In the midst of these trying times I see the opportunity to think and behave differently on a whole lot of levels. It’s a chance to check some of our taken-for-granted assumptions and ask if a part of our being Christians is to start examining some of these assumptions. I’m drawn here to Catholic social teaching. The Italian economists (economists can actually have some profound things to say about how we live as community’s of God’s people), Luigino Bruni and Stefano Zamagni provide a wealth of clues to answering these questions about the characteristics of being God’s people in their little book civil economy (Newcastle Upon Tyne, UK: Agenda Publishing, 2016). The notion of a “civil economy” might be new to some of us. They juxtapose civil economy with what we’ve come to experience in our everyday lives as normative – the market economy of neoliberal capitalism. Civil economy doesn’t start from the individual and individual rights but from persons in community and their desire for the thriving of the common good. Rather than starting from distorted Hobbesian assumptions about us all as avaricious individuals in a constant state of competition, civil economy begins from the assumption that we are made in God’s image and, therefore, shaped by a desire for the flourishing of all. Surely, this is a core part of Christian character sorely needed in these time. Being a light on a hill has to do with how, as God’s people, we are contributing to the common good. What might be involved for us as Christians?

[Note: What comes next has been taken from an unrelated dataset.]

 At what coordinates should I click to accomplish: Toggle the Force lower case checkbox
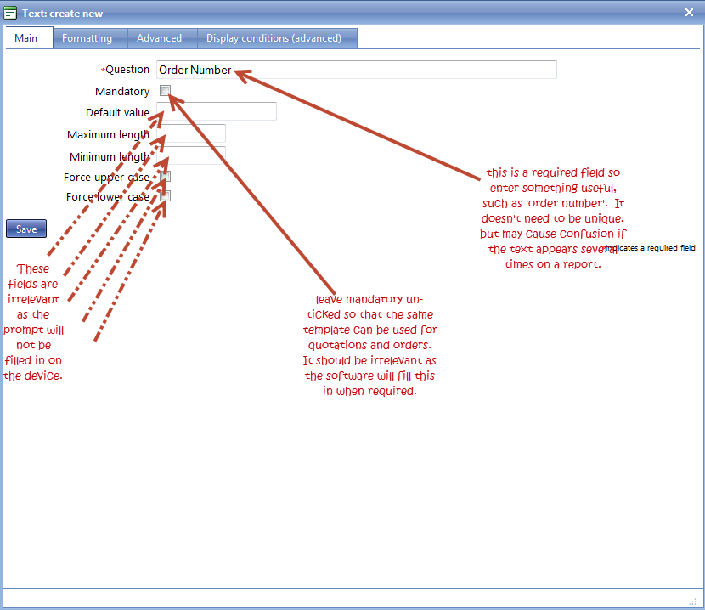(166, 196)
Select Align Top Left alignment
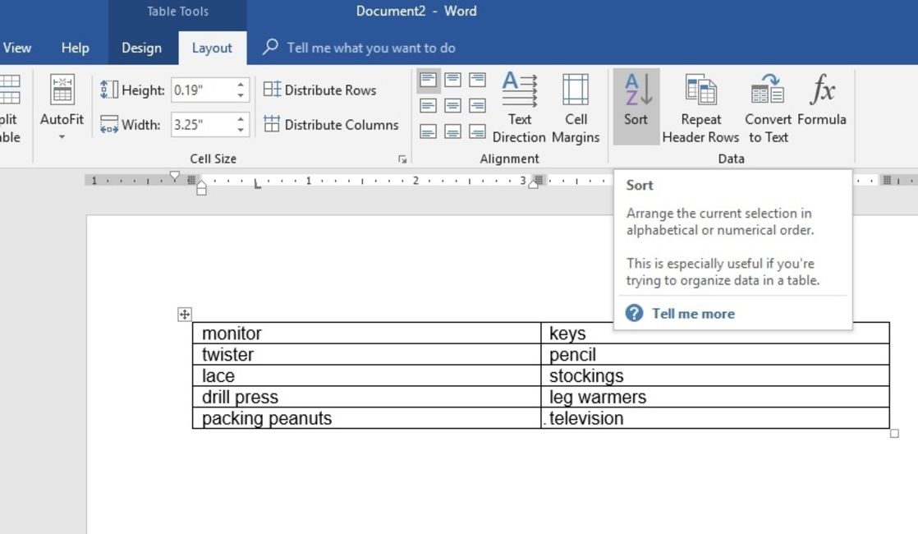918x534 pixels. pos(428,80)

What if local communities of God’s people who can no longer gather in church building had small eucharistic liturgies around their meal tables? In this act they might ask one another a simple question like: How are we going to seek the good of our neighborhoods this week? We could frame this question with another: How will we do that, as in Luke 10, without material things (money, resources to give away, assessments to determine needs, or assets) and the challenge of not being able to congregate? Using social media to engage with other Christians in our neighborhood we could invite one another to share something of their experiences in the week of connecting with their neighbour. Perhaps the best, most grounded “sermons”would emerge from this listening with our people – one suspects they would be way more grounded and “Gospel-like” than current attempts of clergy to put sermons on-line for people?

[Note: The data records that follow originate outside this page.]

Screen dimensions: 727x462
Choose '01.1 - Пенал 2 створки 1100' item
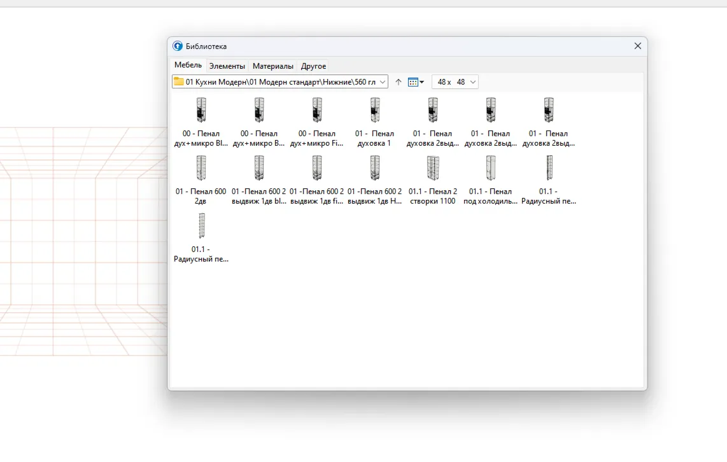433,180
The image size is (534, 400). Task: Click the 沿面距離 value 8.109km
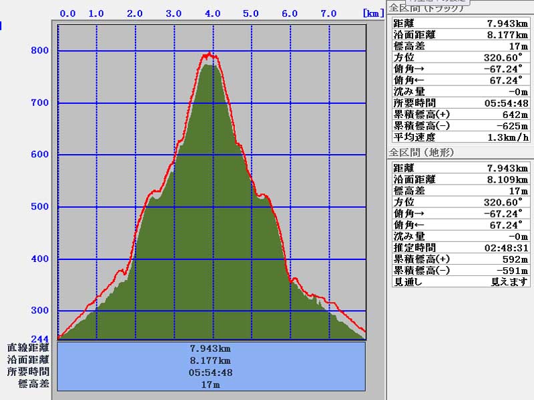click(507, 179)
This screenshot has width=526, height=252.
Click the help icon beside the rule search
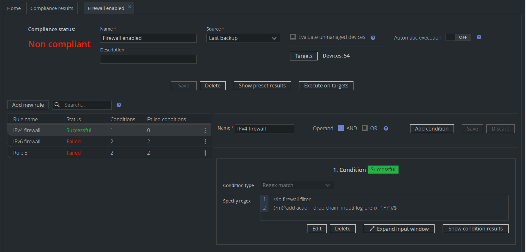[119, 105]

For Bruni and Zamagni this seeking of the common good is part of the character of virtue. They quote the Neapolitan jurist, Giacinto Dragonetti (1738-1818): “We call God good more than we call him virtuous, because he need not force himself to do good…Virtue is none other than a generous effort, independently of law, that leads us to be useful to others” (30-31). This is an older understanding of virtue that has been lost across modern societies that think a “good society” is one that provides the means for independent individuals to maximize their individuality (in some magical way this is supposed to benefit everyone else). But in this time the implication for Christians is to live in a different virtue, to claim another way.
It is about a virtue shaped by self-sacrifice, disinterest in results and a capacity to act for the public good of those among whom we live. This is what we need to be as God’s people in the midst of this epidemic. What could happen in you neighbourhood if such virtues shaped the character of of God’s people in this crisis? Might this not be a way of being a city on a hill in this anxious time?
(Reposted and updated from July 30, 2018)
Amen. This answers your question title.
Why Not a Christian counter movement to neo-liberalism?
Interesting ‘ think piece ‘ posing currently relevant, theologically engaging and challenging
( rather than simply philosophical or rhetorical ) questions. I was introduced to your site and thinking by a mutual friend. Would enjoy exploring more fully with a focus on the need for leadership ‘ on the street’ and addressing the needs of the lost people of God .
Steven – would love to that.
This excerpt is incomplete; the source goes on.